While angle-changing headsets are nothing new, existing designs require a long while in a workshop plus specialist tools to swap out or change the orientation of the cups. That makes them a "set-and-forget" product. And while head angle can be adjusted with flip chips, these usually provide a tiny change in head angle and also alter the reach, bottom bracket height and seat angle, making them of limited use
. This headset can be adjusted on the trail-side with no tools in less than twenty seconds (the claimed average time is sixteen seconds). That means it could be adjusted to suit different trails, or changed between climbing and descending. The team suggest it could be rented out by bike shops to curious customers / bike nerds who want to feel the effect of different head angles with the most direct comparison possible.
The headset fits tapered steerer forks and uses ZS44- and ZS56-standard cups. The lower cup allows the bearing carrier to pivot as the head angle changes. The upper cup has three pairs of holes which attach to the bearing carrier with pins to securely lock the steering assembly into one of three positions. To avoid having to loosen the stem and preoad bolt before adjusting, headset preload is provided by a quick-release clamp and a conical spacer from One-Up Components. When the clamp is released, the headset has enough wiggle room to be adjusted, then the preload clamp is re-tightened once the pins are in position at the chosen setting. A Velcro strap ensures the pins stay securely in place.
The headset was designed using Finite Element Analysis, machined in-house and tested on a purpose-built test machine to four times the calculated maximum loading case. Only then was it tested out on the trails. After around 200 miles, the team say it performs just like any other headset while riding, and it never became difficult to adjust.

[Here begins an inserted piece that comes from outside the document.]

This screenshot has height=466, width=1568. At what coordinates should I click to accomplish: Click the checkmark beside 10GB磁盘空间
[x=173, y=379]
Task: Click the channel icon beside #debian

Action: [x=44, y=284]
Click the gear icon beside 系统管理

I asked Andrew Kean, Professor of Mechanical Engineering at Cal Poly and project sponsor, if they had any IP or patents on the product, and if they intended to commercialize it. "The way senior projects work at Cal Poly is the IP stays with the project sponsor (me)," he said. "I left it up to the students to decide if they wanted to maintain any IP or secrecy, and they all declined. If they had wanted to commercialize the headset, I would have supported them. But I think they were just happy to have a successful school project and then move on with their lives. I would love if others learn about the project and maybe improve the project on their own. In its current form, it would be great for a demo bike where a shop could allow a consumer to try out different head tube angles easily on the trail. It would need to be refined before it could be commercially successful for consumer sales."